# [Selected extract]
•••••

25 Sep, 2009 08:10 AM
The Aboriginal Legal Rights Movement has made what it calls a reluctant and embarrassing plea to the public to help fund legal services for indigenous South Australians.

Neil Gillespie, chief executive officer of the Aboriginal Legal Rights Movement (ALRM) of South Australia, says state and federal governments have not provided enough funding for the Aboriginal Torres Strait Islander Legal Service (ATSILS) to seek justice for victims of the stolen generation.

Mr Gillespie says he has been wrongly accused of using ATSILS funding to pay for an advertisement that appeared in The Australian yesterday, but in fact the money came from his own pocket.

The page two advertisement, which "reluctantly and embarrassingly calls on the Australian community" to donate $750,000, coincides with the National Indigenous Legal Conference in Adelaide and a visit by Commonwealth Attorney-General Robert McClelland.

Mr McClelland told reporters in Adelaide yesterday the advertisement was not entirely correct in claiming funding had been static since 1996.

He said his predecessor, Bob Debus, had achieved an increase of about 30 per cent in one-off funding for the service in two years.

"That's not to say there's not an ongoing and ever-present need for resources, but I think ... Bob Debus in particular literally put his money where his mouth is," he said.

"We're in the process of renegotiating an agreement with community legal centres and legal aid commissions, and we're looking at what we can do to try to get that funding on a more sustainable basis."

Legal aid services across the country are understood to be struggling to gain the necessary funding to continue operating.

•••••

# [Recorded information]

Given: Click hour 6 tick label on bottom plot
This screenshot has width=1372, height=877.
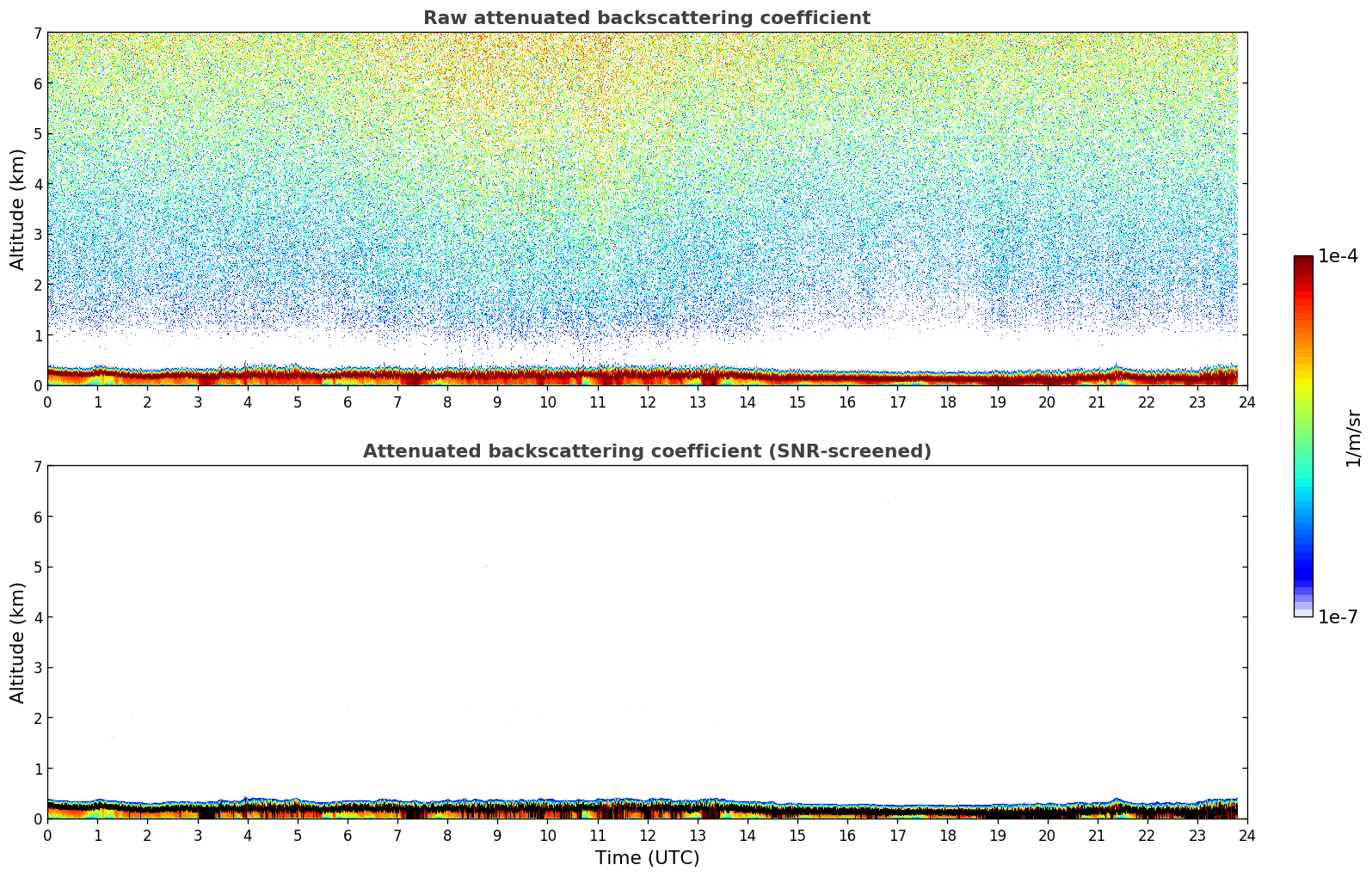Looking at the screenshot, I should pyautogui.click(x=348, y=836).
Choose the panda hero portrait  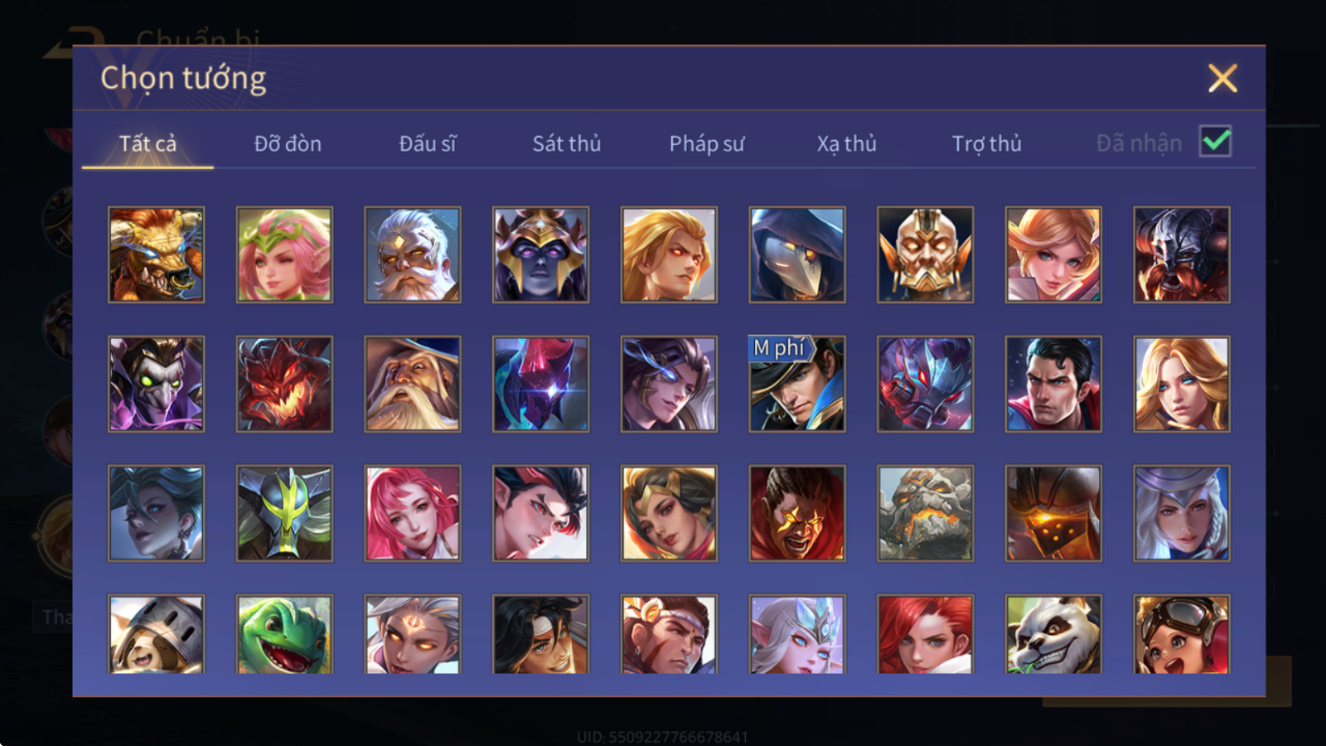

•••••

# [What to do]
1. In the article on legal aid funding, translate this sentence into Spanish: "Legal aid services across the country are understood to be struggling to gain the necessary funding to continue operating."
2. Reproduce everything in the article on legal aid funding from "Mr Gillespie says" down to "his own pocket.".

# [Solutions by task]
1. Se entiende que los servicios de asistencia jurídica de todo el país tienen dificultades para obtener la financiación necesaria para seguir funcionando.

2.
Mr Gillespie says he has been wrongly accused of using ATSILS funding to pay for an advertisement that appeared in The Australian yesterday, but in fact the money came from his own pocket.